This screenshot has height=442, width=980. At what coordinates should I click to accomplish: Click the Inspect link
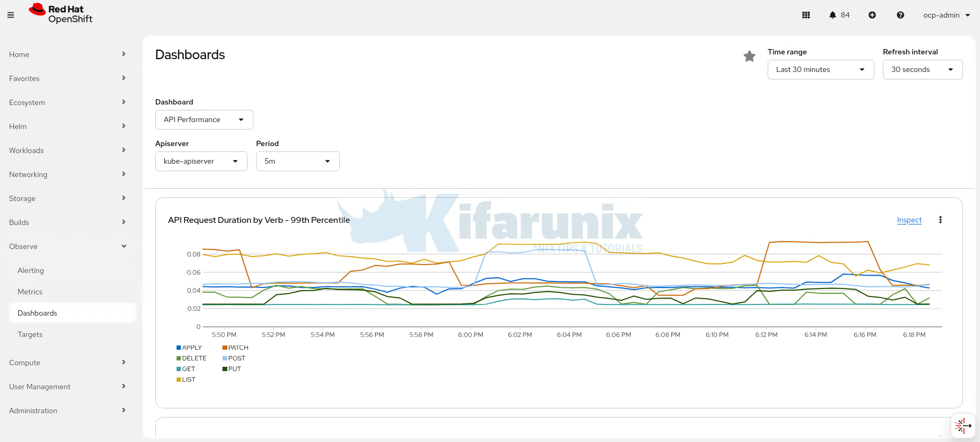[909, 220]
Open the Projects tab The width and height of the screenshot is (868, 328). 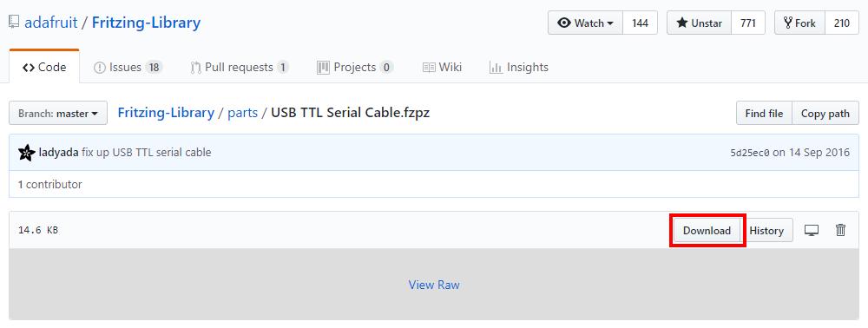click(x=355, y=68)
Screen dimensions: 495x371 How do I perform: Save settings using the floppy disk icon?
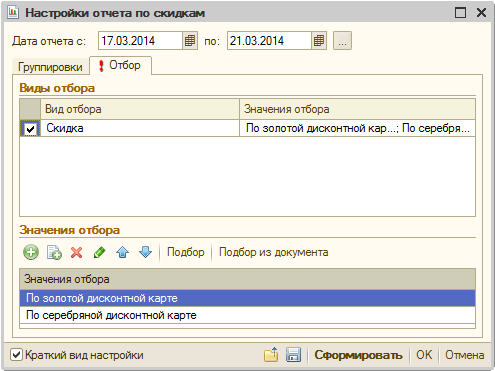tap(293, 355)
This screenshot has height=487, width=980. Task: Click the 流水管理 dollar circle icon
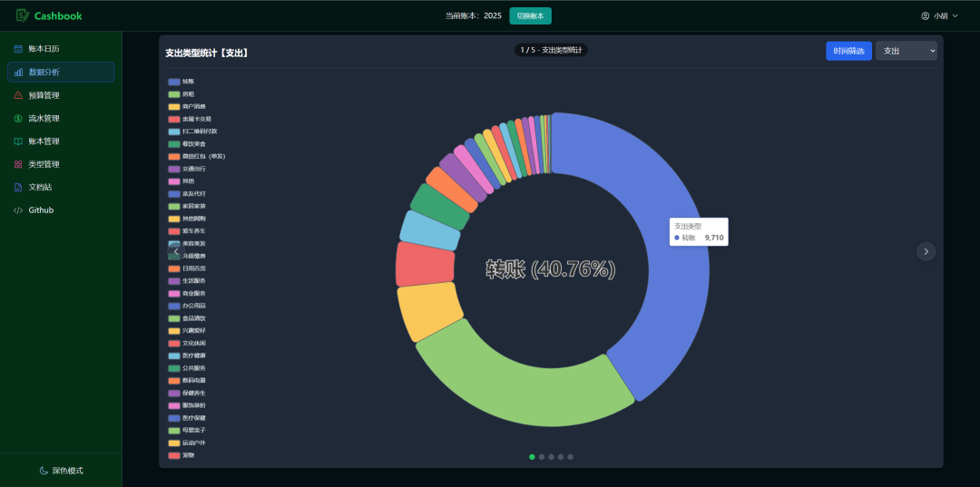click(18, 118)
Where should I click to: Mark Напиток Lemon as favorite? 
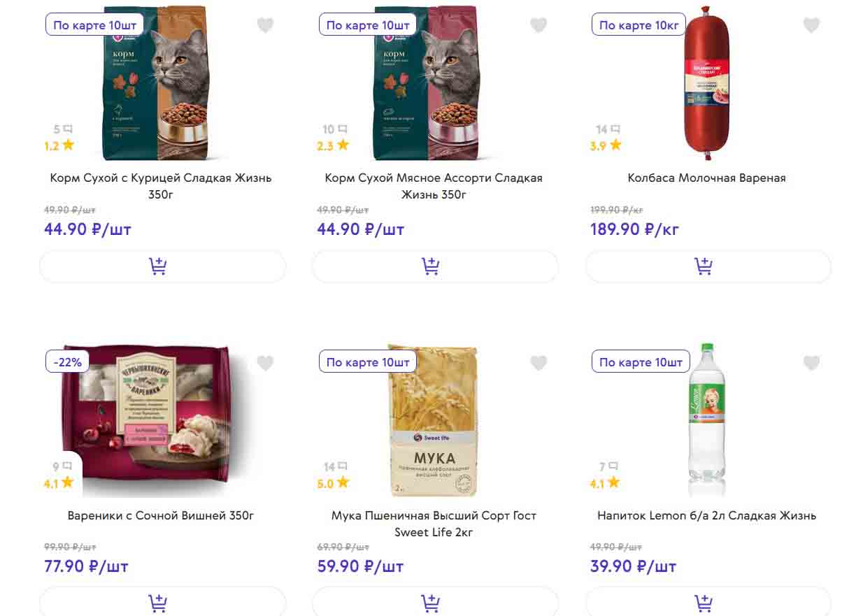coord(811,364)
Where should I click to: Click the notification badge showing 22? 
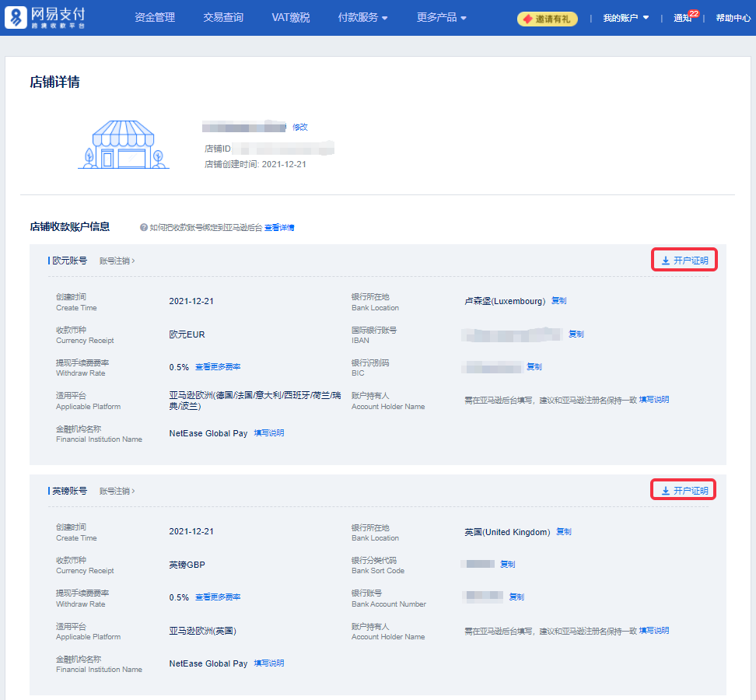click(x=694, y=13)
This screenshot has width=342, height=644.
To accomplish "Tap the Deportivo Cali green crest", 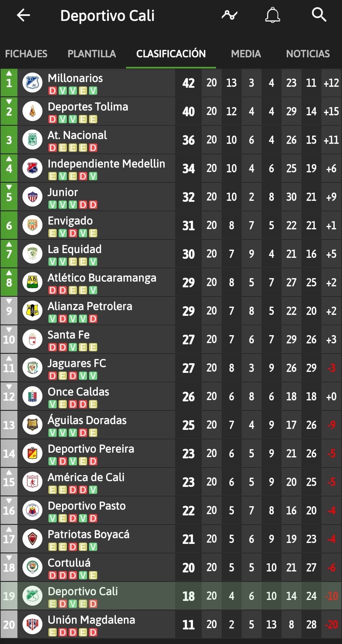I will (x=32, y=596).
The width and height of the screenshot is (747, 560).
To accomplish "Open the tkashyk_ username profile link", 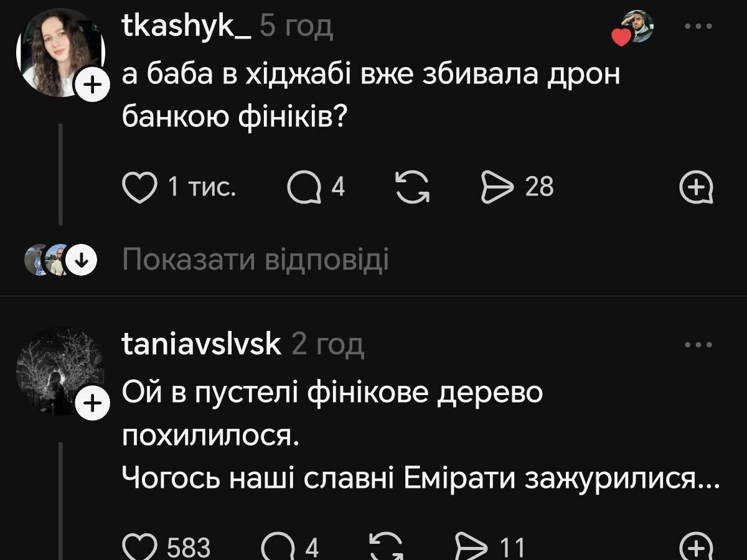I will point(187,26).
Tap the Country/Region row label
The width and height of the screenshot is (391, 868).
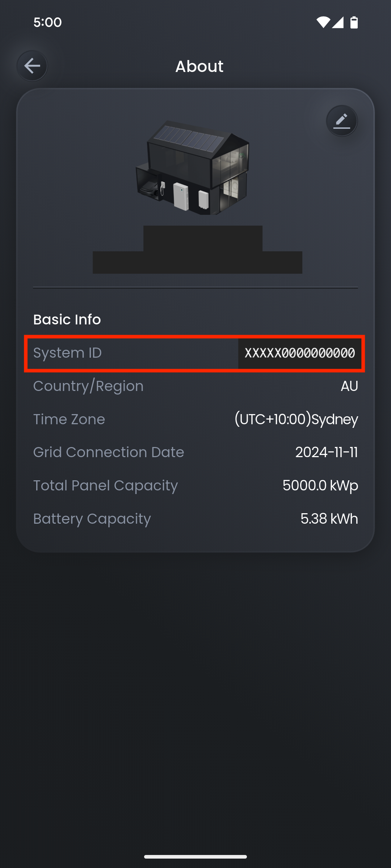point(88,386)
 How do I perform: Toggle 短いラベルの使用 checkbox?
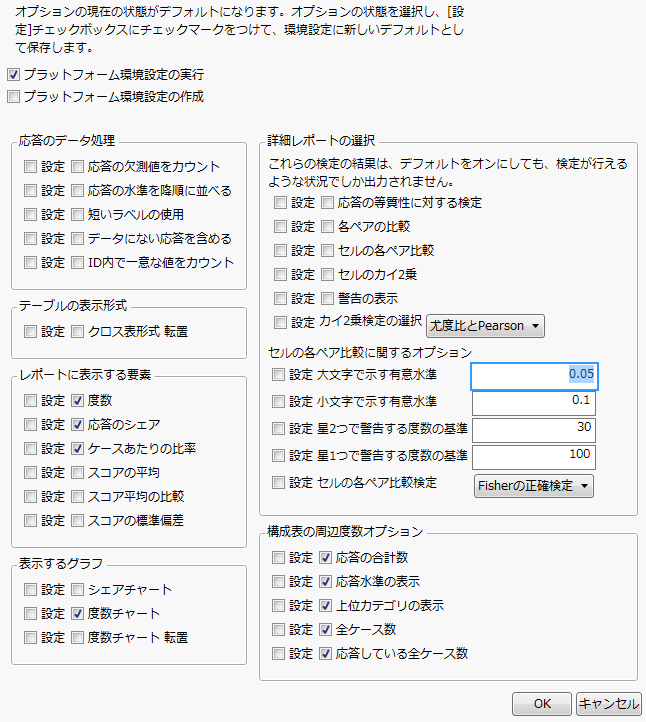click(x=79, y=214)
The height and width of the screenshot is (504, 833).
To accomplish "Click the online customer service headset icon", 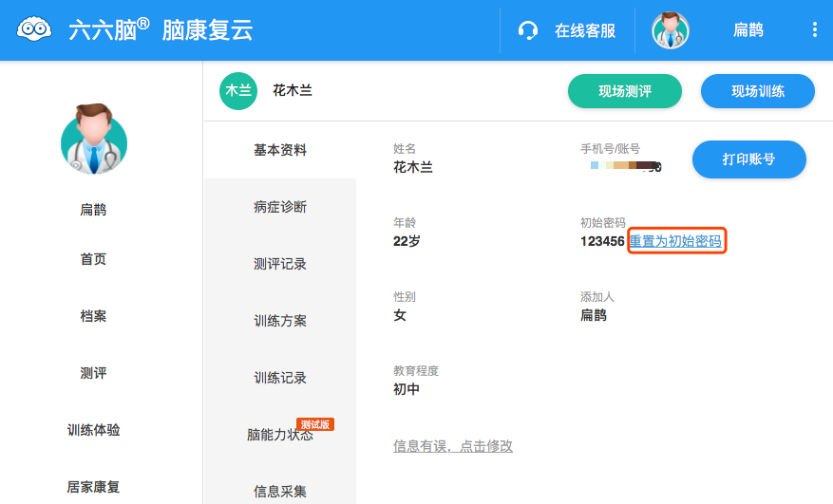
================
Your assignment: Could you repeat, exactly and with nothing else, the lines from the one containing "How do I perform: Toggle 短いラベルの使用 checkbox?" through the last line of the records above, leaving out the pictures?

Answer to this task:
 How do I perform: Toggle 短いラベルの使用 checkbox?
click(x=79, y=214)
The height and width of the screenshot is (504, 833).
To accomplish "Click the online customer service headset icon", 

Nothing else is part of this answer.